Christians have been warned by a militant Islamist group to leave northern Nigeria or be attacked, according to media reports. Abul Qaqa, a purported spokesman for Boko Haram, said the terror group was “giving a three-day ultimatum to the southerners living in the northern part of Nigeria to move away”, the English language Vanguard newspaper reported.
The group has been linked to many attacks on Christians, most notably the bombings on Christmas Day killed 49 people, most of them at a Catholic church as services were ending. Nigeria’s 160 million people are divided between the mainly Muslim north and predominately Christian south.
Qaqa said Boko Garam wished "to call on our fellow Muslims to come back to the north".
The BBC reported that Nigeria’s president, Goodluck Jonathan, declared a state of emergency on Saturday in parts of four states hard hit by violence blamed on Boko Haram.
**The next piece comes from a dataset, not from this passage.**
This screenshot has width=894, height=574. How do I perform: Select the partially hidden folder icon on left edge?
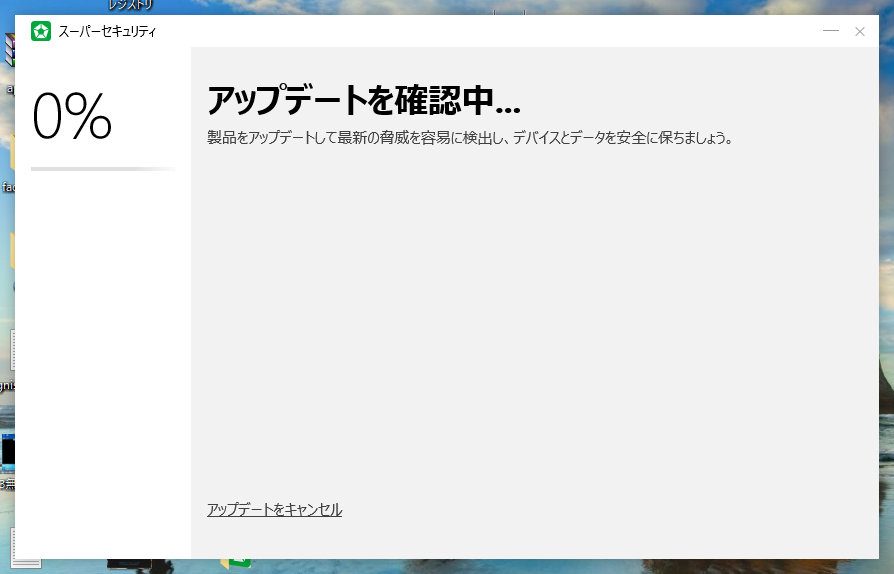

It said Mr Jonathan vowed to "crush" the group, which he said "started as a harmless group" but had "now grown cancerous".
Human rights activist Shehu Sani told CNN that the latest Boko Haram threat was credible, but many Christians born and raised in the north have nowhere else to go.
"The killings will continue," he told CNN, adding that the state of emergency and an enhanced presence of the security forces would not improve the situation, alleging that troops had already been involved in human rights abuses and had done little to reduce violence.
David Cook of Rice University, who has studied the rise of Boko Haram, told CNN that "if radical Muslim violence on a systematic level were to take hold in Nigeria ... it could eventually drive the country into a civil war(Source)."